*** Opening of EXERCISE DATA ***
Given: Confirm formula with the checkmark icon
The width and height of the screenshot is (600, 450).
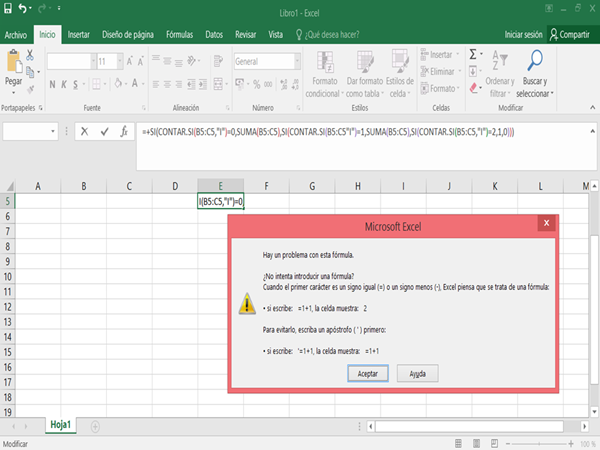Looking at the screenshot, I should [x=104, y=131].
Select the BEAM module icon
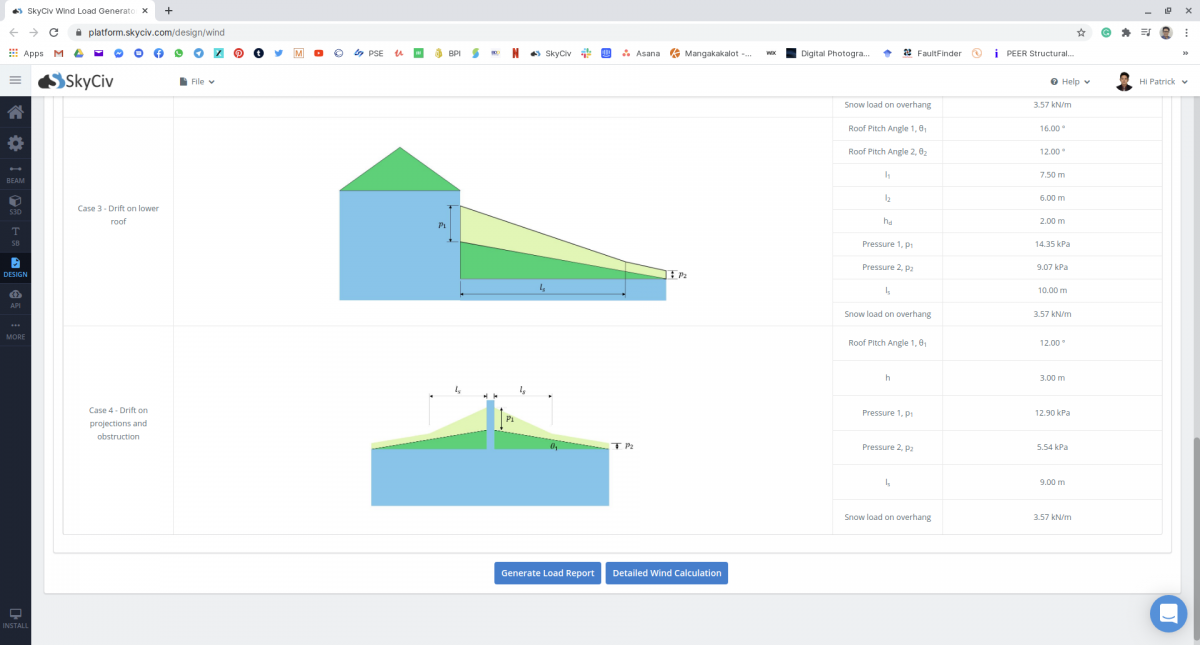The width and height of the screenshot is (1200, 645). 15,174
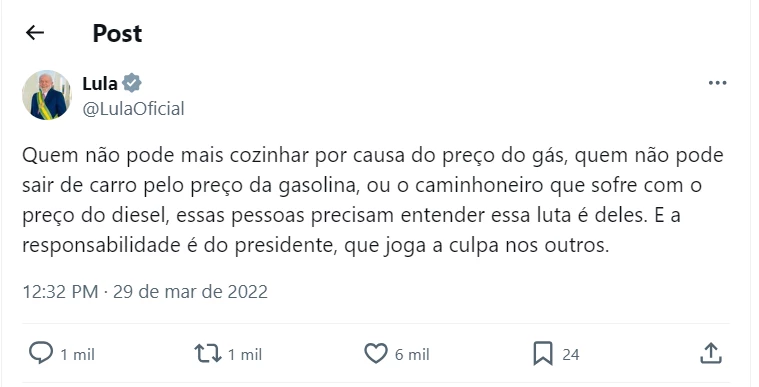Click the @LulaOficial handle

(x=133, y=108)
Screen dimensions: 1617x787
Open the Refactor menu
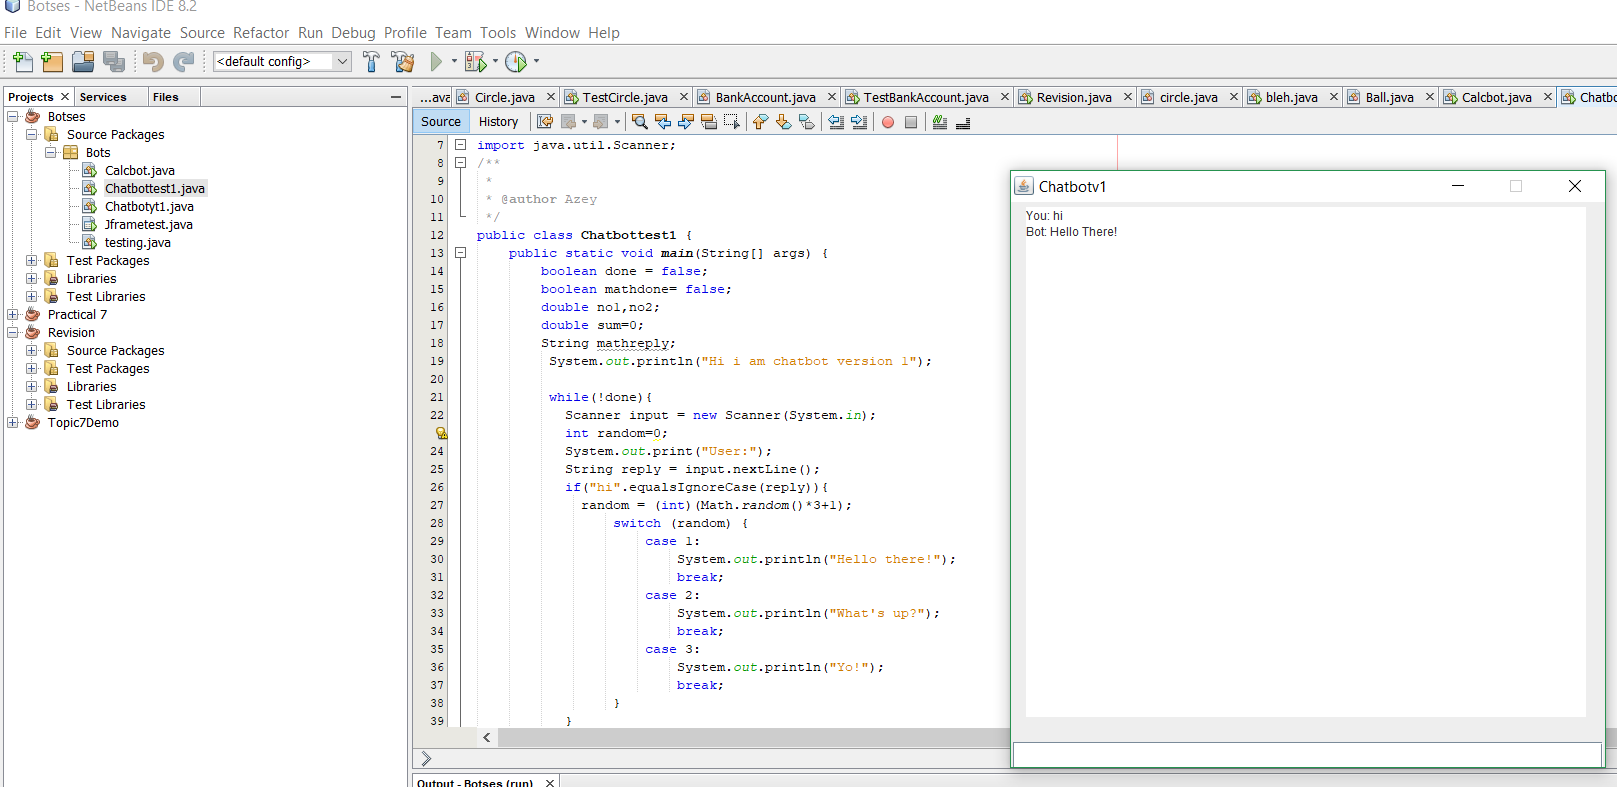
*** Close of EXERCISE DATA ***
#### THE TASK
Would you print, exactly as they appear, the lines from the line with "Select the BEAM module icon" through the end of the entries above, leaving out the pictures?

#### TASK OUTPUT
Select the BEAM module icon
The width and height of the screenshot is (1200, 645). 15,174
Click the @LulaOficial handle

(x=133, y=108)
Screen dimensions: 1617x787
Open the Refactor menu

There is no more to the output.